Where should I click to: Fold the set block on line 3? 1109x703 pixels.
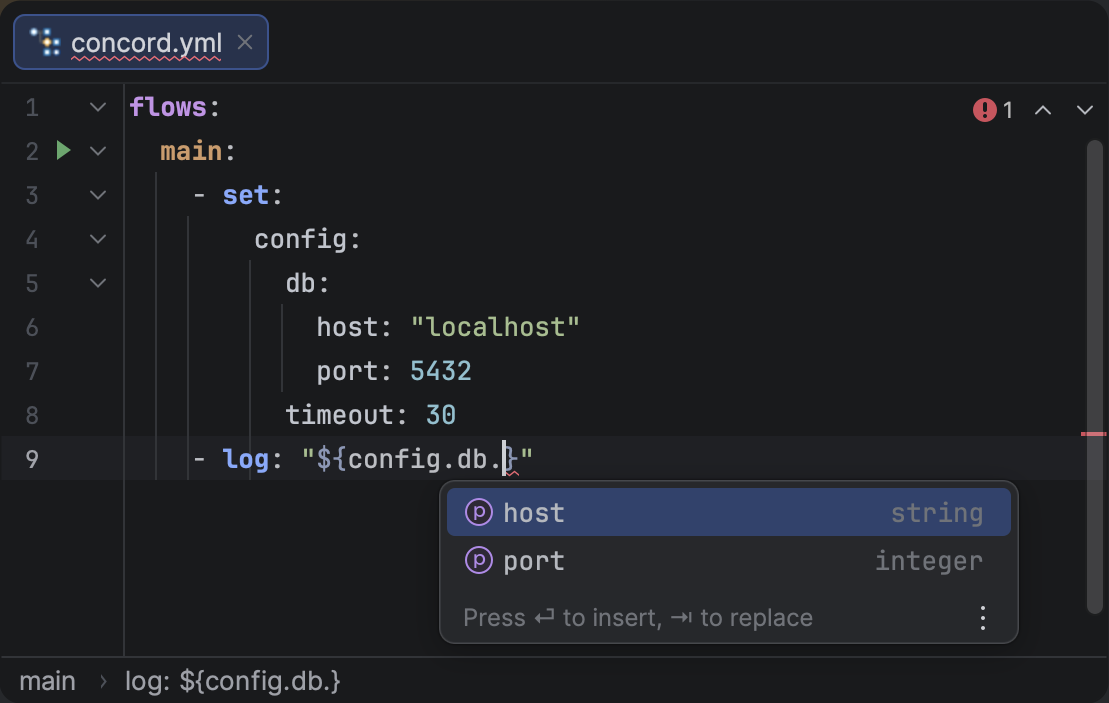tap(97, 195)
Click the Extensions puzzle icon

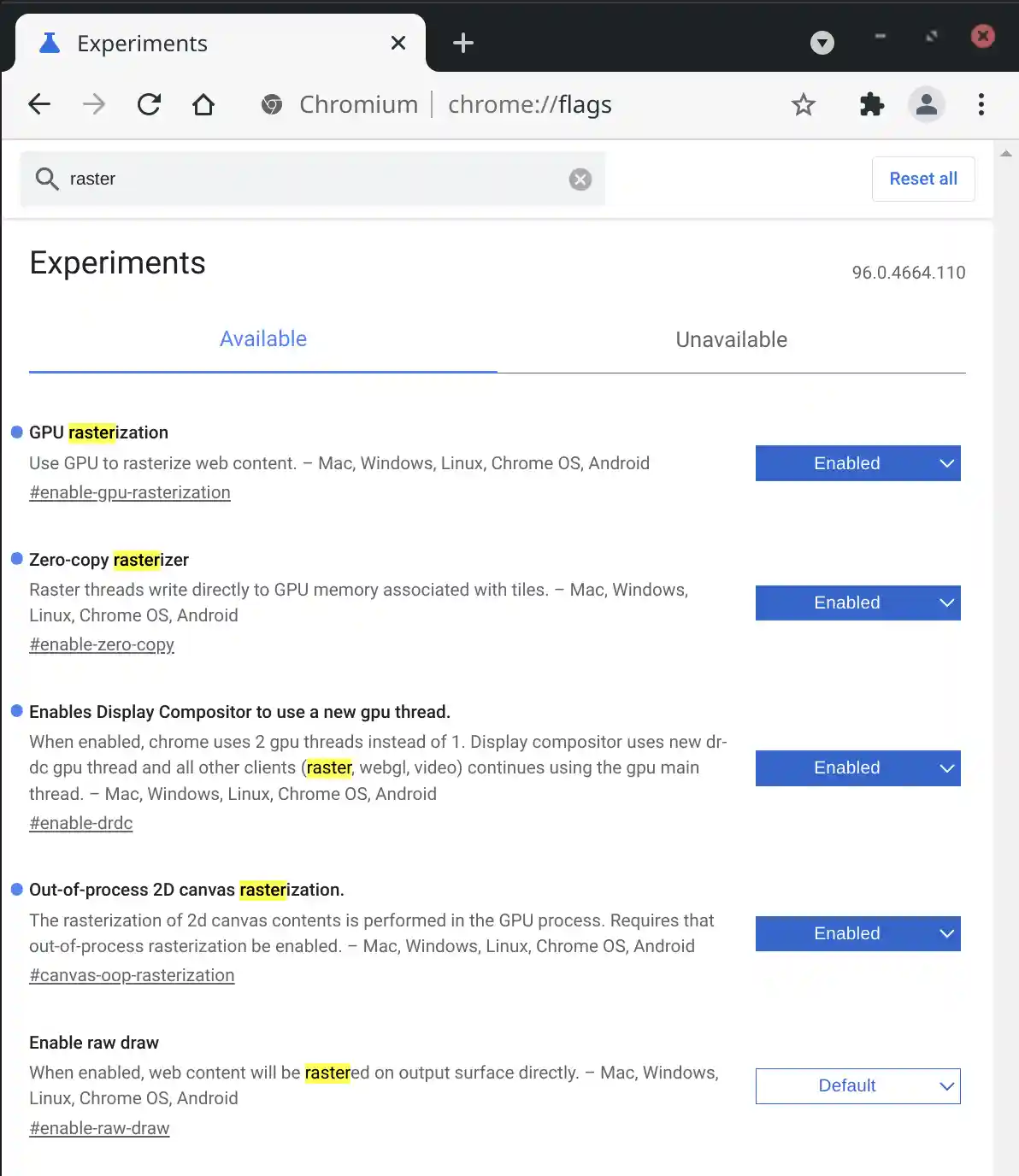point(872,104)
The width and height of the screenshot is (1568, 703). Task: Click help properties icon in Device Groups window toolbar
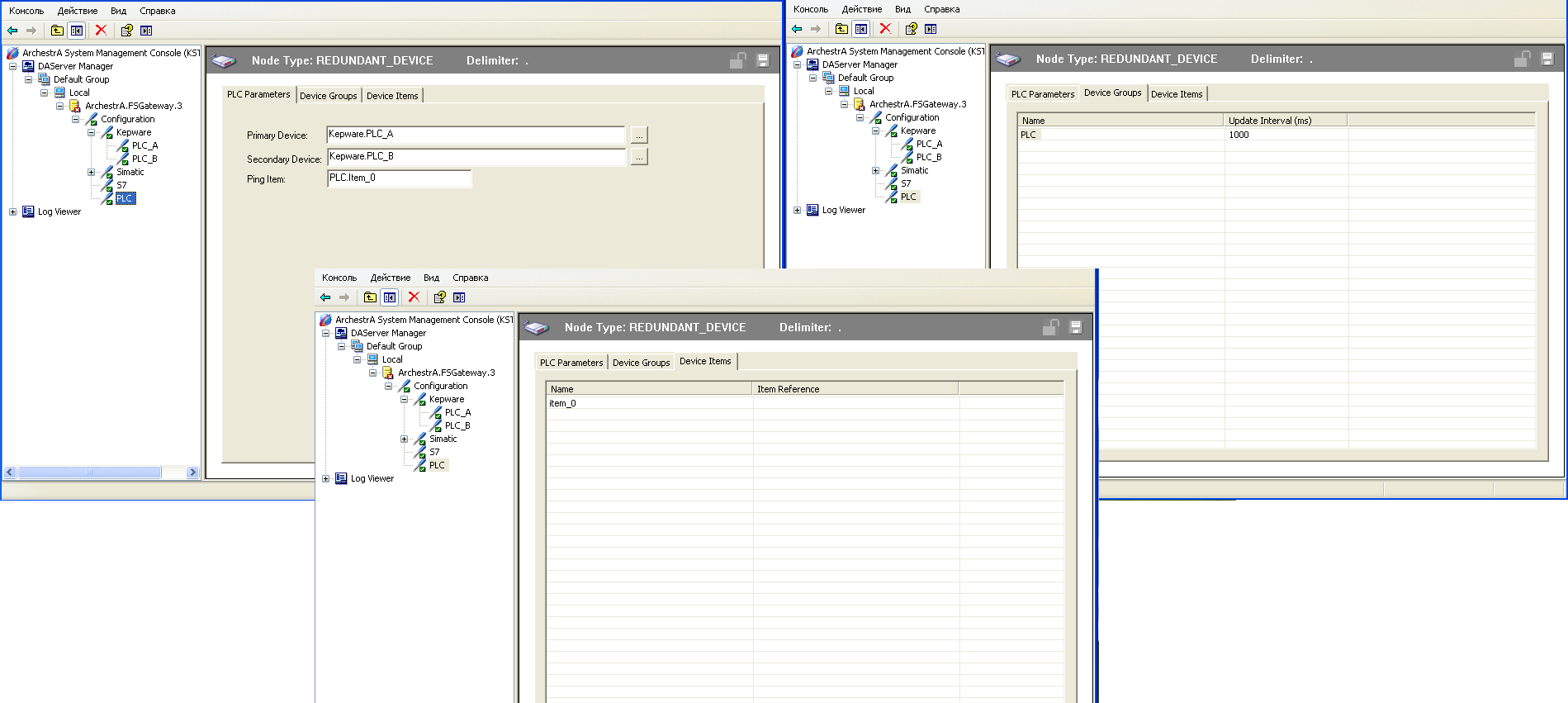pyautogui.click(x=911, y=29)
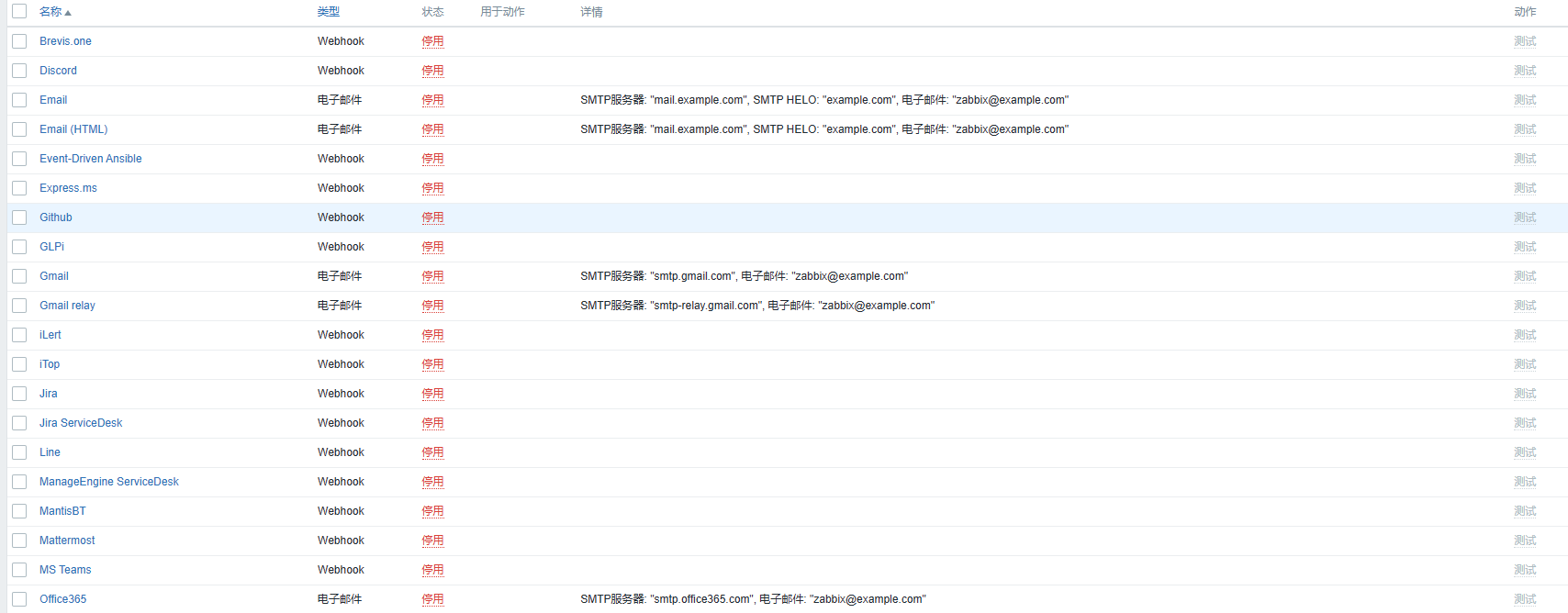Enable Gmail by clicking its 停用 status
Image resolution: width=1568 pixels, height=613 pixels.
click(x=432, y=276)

• Your assignment
Retype the line containing "The width and" and each line after it through the last line of the entries above, exactly, with no pictures and nothing else.

• Solution
The width and height of the screenshot is (1568, 703). Task: Click help properties icon in Device Groups window toolbar
pyautogui.click(x=911, y=29)
Enable Gmail by clicking its 停用 status
Image resolution: width=1568 pixels, height=613 pixels.
click(x=432, y=276)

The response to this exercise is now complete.